Straight up, the best thing about being on holiday (aside from the good food, booze, friends, family and sun/sea/sandals special) is the reading room it gives you. Out in Italy (poolside as I type), here are some of the things I am enjoying NOT reading right now:
1. Emails (the boring ones)
2. Bills and bank statements
3. Letters from our building berating us for bringing food and beverage into the pool area
4. The manual for our new TV remote
5. The shopping list
6. The back-to-the-shopping list, with the things on I forgot the first time
And here are the things I AM enjoying reading:
1. Trashy magazines (purely to keep my finger on the pulse, you understand)
2. Recipes for what we’ll cook tonight
3. Protection details on the side of a sunscreen bottle
4. Books, books and more books
Reading (the right things) is relaxing, no two ways about it, we’ve all read the statistics that prove as much. I’m guessing it’s because going into a good book lets you get into another world, and opens up fresh vistas for the mind’s eye.

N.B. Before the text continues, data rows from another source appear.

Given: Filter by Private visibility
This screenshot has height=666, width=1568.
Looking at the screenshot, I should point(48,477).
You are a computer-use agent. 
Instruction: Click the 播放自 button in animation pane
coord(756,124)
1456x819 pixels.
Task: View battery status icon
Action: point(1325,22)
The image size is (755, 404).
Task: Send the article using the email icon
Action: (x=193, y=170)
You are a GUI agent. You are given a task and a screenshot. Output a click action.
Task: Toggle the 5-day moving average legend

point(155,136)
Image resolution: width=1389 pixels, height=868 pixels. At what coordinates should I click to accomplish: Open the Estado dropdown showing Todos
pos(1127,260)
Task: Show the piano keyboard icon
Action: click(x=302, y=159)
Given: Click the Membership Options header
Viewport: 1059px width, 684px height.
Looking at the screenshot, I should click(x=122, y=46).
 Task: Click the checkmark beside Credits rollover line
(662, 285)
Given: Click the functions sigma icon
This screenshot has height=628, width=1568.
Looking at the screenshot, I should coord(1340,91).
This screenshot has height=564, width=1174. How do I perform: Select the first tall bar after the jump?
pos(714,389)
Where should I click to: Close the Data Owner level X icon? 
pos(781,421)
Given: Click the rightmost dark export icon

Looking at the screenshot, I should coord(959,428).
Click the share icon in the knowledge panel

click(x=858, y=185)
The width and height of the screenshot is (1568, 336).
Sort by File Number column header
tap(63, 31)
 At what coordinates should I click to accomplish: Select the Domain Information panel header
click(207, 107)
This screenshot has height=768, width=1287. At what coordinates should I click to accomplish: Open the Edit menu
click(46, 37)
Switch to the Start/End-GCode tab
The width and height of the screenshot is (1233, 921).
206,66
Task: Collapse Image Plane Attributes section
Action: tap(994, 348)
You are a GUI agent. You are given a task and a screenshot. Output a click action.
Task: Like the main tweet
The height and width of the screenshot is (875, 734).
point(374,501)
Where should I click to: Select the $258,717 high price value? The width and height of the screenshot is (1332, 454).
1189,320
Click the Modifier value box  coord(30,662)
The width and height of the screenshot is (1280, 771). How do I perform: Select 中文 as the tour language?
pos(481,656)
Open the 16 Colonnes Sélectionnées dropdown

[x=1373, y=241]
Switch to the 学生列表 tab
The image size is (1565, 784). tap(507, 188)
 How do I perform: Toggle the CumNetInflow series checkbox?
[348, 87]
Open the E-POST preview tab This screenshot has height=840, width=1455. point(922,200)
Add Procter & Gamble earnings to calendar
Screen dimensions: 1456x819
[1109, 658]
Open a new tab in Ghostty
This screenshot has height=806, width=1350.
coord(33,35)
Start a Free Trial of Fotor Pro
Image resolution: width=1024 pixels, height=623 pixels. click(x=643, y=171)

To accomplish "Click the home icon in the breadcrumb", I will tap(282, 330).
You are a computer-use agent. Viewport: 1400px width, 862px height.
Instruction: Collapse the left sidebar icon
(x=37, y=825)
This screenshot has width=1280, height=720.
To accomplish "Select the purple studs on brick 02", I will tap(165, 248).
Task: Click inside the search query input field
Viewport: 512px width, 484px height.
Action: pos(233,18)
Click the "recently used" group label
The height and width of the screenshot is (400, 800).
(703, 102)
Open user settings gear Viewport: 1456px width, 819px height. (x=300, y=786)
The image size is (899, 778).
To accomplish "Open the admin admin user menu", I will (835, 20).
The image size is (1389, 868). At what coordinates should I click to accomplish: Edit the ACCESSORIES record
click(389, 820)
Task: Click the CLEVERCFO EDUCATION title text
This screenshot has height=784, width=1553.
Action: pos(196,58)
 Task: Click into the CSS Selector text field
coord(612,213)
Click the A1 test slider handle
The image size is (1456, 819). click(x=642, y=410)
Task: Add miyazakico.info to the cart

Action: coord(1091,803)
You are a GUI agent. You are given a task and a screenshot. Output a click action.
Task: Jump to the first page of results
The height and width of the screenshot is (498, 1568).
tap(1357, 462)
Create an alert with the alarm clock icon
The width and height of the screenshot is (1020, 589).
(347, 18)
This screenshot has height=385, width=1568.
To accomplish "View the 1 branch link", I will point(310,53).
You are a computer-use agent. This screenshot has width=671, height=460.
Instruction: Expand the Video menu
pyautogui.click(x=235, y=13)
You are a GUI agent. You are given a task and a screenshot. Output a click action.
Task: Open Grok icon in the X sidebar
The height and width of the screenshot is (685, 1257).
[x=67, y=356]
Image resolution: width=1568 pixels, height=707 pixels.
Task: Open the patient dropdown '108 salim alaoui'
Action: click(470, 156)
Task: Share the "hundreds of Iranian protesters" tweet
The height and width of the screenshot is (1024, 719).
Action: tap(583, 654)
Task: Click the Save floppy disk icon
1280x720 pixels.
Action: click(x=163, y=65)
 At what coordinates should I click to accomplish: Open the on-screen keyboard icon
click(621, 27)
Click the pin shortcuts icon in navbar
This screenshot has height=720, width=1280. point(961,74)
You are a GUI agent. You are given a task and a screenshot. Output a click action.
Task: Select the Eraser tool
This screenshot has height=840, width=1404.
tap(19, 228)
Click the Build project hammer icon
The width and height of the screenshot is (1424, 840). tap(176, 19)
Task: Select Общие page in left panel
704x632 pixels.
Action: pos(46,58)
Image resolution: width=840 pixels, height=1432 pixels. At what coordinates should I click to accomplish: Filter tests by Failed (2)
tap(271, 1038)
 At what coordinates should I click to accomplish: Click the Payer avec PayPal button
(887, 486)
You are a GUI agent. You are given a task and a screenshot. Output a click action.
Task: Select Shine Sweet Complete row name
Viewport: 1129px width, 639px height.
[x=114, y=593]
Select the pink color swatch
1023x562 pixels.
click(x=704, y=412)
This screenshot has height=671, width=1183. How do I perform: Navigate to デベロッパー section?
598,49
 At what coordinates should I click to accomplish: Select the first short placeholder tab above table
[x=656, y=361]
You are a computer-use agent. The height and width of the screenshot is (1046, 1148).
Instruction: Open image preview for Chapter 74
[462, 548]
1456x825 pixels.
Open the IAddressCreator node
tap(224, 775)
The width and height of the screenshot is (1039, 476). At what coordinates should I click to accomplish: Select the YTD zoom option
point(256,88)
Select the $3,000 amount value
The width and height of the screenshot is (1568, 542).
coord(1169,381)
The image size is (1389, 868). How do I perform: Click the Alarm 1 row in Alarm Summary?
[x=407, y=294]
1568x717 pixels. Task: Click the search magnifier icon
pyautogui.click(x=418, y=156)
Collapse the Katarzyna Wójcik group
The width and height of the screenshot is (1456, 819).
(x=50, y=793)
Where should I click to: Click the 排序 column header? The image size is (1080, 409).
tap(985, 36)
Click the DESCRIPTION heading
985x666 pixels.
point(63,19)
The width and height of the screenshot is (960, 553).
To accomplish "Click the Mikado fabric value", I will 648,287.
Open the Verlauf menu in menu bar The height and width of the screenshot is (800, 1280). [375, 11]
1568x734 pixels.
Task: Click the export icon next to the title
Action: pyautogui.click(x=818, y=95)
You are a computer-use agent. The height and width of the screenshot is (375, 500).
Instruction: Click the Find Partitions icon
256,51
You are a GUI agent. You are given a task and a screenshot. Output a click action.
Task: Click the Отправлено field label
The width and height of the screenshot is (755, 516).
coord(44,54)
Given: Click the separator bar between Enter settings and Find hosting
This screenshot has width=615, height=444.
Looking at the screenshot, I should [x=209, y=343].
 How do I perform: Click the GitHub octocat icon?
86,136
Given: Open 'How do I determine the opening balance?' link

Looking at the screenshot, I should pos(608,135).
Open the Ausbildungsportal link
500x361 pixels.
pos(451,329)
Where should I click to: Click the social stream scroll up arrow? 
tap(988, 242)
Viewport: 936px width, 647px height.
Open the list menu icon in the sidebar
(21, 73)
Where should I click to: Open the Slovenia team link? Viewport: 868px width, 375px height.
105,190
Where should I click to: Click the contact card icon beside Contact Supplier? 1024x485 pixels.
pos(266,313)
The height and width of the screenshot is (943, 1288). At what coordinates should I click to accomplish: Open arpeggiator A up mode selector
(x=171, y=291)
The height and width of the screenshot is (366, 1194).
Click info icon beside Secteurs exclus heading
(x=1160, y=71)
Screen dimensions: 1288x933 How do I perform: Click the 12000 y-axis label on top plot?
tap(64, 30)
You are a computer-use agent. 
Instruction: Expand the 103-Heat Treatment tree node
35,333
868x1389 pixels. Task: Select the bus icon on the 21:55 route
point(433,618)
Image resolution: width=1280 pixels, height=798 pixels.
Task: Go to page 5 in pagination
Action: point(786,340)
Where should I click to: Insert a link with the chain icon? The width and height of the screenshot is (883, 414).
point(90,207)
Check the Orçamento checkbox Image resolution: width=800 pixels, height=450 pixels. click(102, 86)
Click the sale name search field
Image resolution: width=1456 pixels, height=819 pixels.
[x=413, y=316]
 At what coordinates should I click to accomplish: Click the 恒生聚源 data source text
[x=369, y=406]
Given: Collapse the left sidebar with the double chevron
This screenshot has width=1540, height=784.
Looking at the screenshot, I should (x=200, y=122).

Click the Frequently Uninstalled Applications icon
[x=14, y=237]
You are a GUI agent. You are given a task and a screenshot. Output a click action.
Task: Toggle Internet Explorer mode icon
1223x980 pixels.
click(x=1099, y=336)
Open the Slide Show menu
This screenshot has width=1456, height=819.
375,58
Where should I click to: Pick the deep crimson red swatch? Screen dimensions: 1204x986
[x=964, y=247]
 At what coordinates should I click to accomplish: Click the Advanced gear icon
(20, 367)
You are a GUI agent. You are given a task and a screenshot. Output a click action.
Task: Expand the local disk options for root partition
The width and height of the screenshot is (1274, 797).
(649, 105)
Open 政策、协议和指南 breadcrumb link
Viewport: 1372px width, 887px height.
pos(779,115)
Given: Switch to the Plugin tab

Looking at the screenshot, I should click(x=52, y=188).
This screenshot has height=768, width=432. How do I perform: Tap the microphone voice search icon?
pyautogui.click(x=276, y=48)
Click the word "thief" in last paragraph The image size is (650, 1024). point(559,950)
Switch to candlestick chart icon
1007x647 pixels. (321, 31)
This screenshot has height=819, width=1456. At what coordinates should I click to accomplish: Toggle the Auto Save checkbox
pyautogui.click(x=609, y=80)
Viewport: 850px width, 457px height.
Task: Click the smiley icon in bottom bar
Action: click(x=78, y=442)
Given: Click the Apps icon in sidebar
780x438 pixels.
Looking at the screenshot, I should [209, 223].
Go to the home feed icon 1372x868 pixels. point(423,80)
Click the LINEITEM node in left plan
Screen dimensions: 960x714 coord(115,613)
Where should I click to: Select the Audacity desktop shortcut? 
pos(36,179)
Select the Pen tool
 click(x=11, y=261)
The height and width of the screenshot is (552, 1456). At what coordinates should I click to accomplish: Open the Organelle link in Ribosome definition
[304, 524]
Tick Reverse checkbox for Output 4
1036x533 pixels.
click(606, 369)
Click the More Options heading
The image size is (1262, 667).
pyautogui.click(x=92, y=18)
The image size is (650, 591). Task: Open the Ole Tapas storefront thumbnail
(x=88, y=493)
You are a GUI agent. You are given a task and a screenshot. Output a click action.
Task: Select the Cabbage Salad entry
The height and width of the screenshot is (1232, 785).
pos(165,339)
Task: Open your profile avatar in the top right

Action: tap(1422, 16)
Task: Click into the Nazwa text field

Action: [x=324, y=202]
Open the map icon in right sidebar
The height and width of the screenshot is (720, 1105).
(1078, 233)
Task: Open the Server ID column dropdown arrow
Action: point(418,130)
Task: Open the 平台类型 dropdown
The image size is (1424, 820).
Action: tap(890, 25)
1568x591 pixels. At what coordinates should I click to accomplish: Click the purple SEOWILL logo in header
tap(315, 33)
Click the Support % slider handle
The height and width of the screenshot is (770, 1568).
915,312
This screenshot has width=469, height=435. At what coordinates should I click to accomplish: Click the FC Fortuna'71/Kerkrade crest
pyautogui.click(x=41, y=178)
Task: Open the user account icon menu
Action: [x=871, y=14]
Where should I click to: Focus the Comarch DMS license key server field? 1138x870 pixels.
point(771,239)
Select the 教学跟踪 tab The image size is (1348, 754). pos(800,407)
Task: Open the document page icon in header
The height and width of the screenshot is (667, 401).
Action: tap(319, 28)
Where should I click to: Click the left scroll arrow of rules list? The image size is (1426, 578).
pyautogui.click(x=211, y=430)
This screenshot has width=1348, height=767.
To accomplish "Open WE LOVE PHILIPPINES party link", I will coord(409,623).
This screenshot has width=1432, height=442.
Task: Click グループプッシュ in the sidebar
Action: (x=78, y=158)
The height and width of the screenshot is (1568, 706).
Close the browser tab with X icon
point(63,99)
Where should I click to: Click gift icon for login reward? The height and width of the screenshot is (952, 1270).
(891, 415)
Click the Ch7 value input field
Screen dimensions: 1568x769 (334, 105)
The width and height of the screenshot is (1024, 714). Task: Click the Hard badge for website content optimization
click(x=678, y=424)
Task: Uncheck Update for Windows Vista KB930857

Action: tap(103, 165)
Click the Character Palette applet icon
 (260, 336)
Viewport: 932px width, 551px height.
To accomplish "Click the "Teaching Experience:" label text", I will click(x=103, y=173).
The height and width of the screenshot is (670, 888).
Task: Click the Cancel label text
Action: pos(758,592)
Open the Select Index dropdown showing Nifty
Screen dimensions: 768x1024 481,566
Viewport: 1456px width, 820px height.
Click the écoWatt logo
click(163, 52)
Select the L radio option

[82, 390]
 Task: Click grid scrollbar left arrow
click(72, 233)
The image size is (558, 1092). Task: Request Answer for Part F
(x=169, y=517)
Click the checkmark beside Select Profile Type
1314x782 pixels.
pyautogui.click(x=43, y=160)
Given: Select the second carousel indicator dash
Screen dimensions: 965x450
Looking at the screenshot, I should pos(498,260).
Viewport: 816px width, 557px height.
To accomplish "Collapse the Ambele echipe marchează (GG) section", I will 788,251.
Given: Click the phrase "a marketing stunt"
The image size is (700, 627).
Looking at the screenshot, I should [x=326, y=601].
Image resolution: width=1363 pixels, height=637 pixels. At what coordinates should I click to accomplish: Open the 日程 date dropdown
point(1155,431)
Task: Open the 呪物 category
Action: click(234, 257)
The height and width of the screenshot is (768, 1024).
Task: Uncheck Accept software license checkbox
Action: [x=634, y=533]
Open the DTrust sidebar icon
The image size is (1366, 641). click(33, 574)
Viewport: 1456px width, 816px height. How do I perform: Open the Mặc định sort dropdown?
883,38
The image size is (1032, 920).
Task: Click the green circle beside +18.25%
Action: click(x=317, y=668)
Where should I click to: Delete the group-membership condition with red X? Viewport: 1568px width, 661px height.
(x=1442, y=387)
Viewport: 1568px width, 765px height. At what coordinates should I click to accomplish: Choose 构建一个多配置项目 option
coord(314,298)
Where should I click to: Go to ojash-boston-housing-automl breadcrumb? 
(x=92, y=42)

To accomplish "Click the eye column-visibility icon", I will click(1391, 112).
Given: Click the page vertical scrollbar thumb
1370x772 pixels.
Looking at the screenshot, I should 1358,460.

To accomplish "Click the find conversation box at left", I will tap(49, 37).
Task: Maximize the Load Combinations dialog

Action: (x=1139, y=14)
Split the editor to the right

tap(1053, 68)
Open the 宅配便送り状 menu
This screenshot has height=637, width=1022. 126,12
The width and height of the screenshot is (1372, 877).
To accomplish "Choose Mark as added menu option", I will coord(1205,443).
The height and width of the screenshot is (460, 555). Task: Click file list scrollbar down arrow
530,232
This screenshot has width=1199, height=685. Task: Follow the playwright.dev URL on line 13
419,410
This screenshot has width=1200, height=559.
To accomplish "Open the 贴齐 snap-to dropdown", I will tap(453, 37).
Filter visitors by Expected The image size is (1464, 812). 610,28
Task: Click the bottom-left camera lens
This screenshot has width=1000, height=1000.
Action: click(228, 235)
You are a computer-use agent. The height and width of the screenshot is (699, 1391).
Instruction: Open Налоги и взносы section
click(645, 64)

It was this thought that sprang instantly to mind when I saw this painting for the first time: it’s called Forest of Fontainebleau (1834), by the French artist Jean-Baptiste-Camille Corot (1796 – 1875). Corot started out working in the family drape business, but moved over to art with the help of an allowance from his father: good thing too, as he evolved a sublime and separate style that became key to the development and direction of French art.
This work is a biggun’ and says all sorts of things, about Corot’s training and the tastes of the times: the academic landscape tradition was being re-booted right now and Forest of Fontainebleau was proudly put on show at the Salon of 1834. It’s a hybrid ‘historic landscape’, lifted beyond the bog-standard landscape by the figure in the foreground. Now for me, this picture was an obvious pick, since the reading woman tied nicely to the ‘book-reading opens up new worlds’ thing. But Corot’s contemporaries would have taken one look at the loose-haired, peasant-dressed, wilderness-bound woman and spotted Mary Magdalene. The tiny deer springing in the distance completes the classic attributes of the saint.
This forest is far more than a formulaic academic image: Corot is more of a mover and shaker than that. Though this was done in-studio, Corot had started the painting en plein-air (outdoors) push, and based this on sketches and studies done outside. Corot’s radical move beyond the studio, spurred by the need to make accurate the appearance of the natural world, had him develop a freer, more natural style within he classical French tradition.
Here there’s a sensitive treatment of light: see it shining through the canopies of leaves and over the sunken river bed. He tends to use a limited range of colors, aiming to achieve form and depth through subtle tonal relationships of light and dark. His creamy, dreamy surface texture comes through with his use of small and quick brushstrokes. In many ways this man anticipated Impressionist landscapes and, though he declined to participate in the first Impressionist exhibition, what he did on his canvases caught the imaginations of pupils and followers including Pissarro, Morisot, Renoir, Monet, and Sisley. I suppose like a good book, Corot cleaved open a whole new world of possibilities for them.